Lo que parecía una decisión estratégica para sobrevivir en el escenario electoral podría convertirse en uno de los mayores errores políticos de ARENA. En lugar de fortalecer una candidatura con capacidad de atraer respaldo ciudadano, el partido habría optado por una ruta que, lejos de potenciar su competitividad, podría debilitar aún más su imagen y reducir sus posibilidades de conservar representación legislativa.
La decisión de ARENA de competir con una candidatura propia, en lugar de respaldar un liderazgo con mayor capacidad de movilización política, comienza a ser vista por algunos analistas como un error estratégico que podría tener consecuencias importantes en las elecciones de 2027.
Según este análisis, el partido no logró interpretar correctamente el momento político ni medir el peso que determinadas figuras podían tener para disputar respaldo al presidente Nayib Bukele. La tesis sostiene que, al fragmentar el voto opositor, ARENA redujo sus propias posibilidades de convertirse en una fuerza realmente competitiva.

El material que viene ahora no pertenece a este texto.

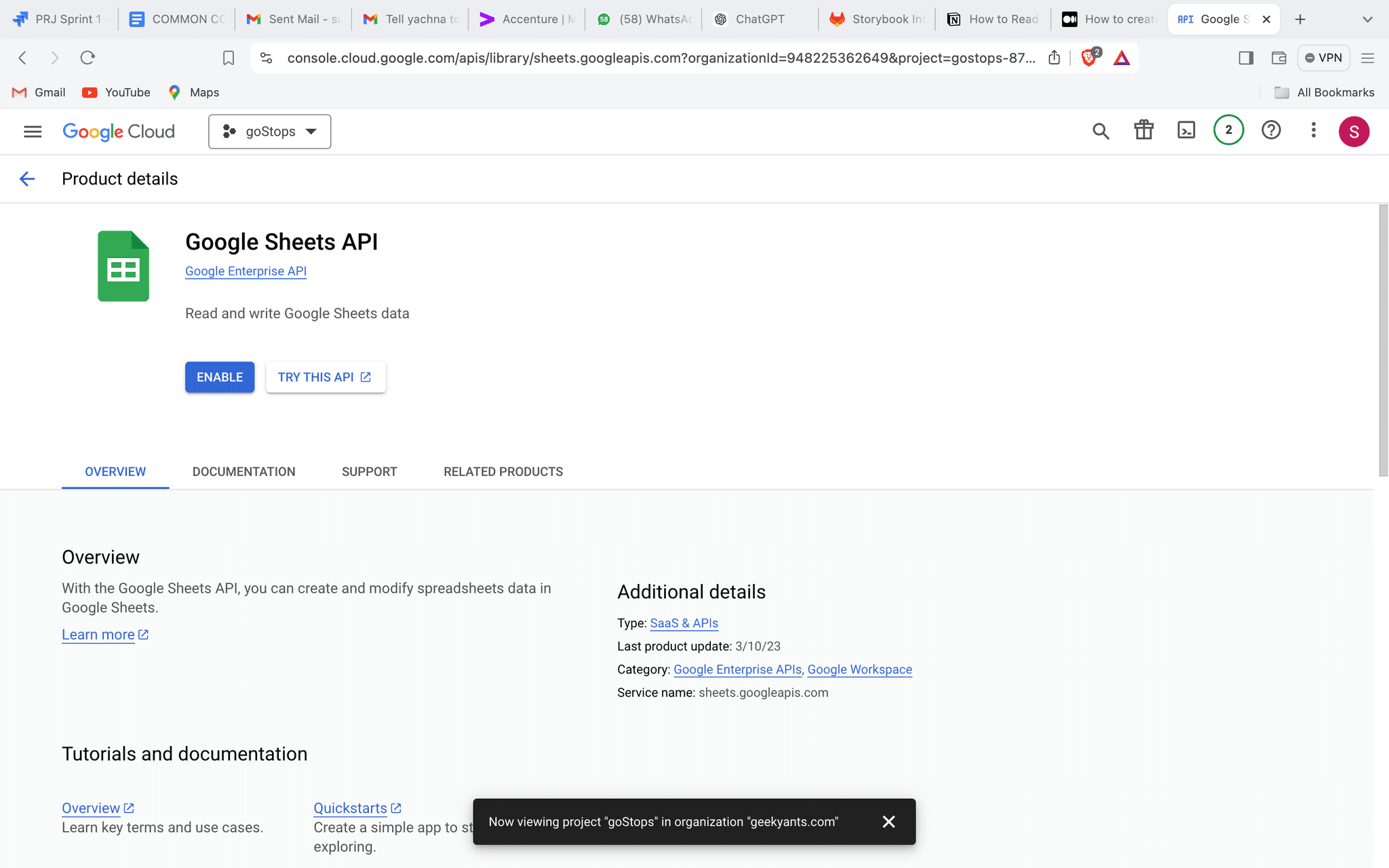1389x868 pixels.
Task: Open the RELATED PRODUCTS tab
Action: (x=503, y=471)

El problema no se limitaría únicamente a la elección presidencial. La preocupación es que una candidatura con poco arrastre termine afectando también la elección de diputados, ya que el voto presidencial suele influir en el respaldo legislativo. Si la fórmula no logra conectar con el electorado, el impacto podría trasladarse directamente a la bancada del partido.
Otro aspecto señalado es la conformación de las candidaturas. Se cuestiona que muchas de las personas incorporadas carecen de reconocimiento público o de un perfil político sólido, lo que dificulta proyectar una imagen de renovación o liderazgo.
La lectura es que ARENA privilegió la necesidad de mantener su identidad partidaria antes que construir una estrategia electoral más amplia para enfrentar un escenario complejo. Sin embargo, esa apuesta podría terminar debilitando precisamente aquello que busca preservar: su existencia como fuerza política relevante.
A medida que avance la campaña será el electorado quien determine si esta decisión fue una apuesta acertada o un cálculo equivocado. Lo cierto es que, para algunos observadores, el partido dejó pasar una oportunidad que difícilmente volverá a repetirse y ahora enfrentará el desafío de demostrar que todavía puede competir con una propuesta capaz de conectar con los salvadoreños.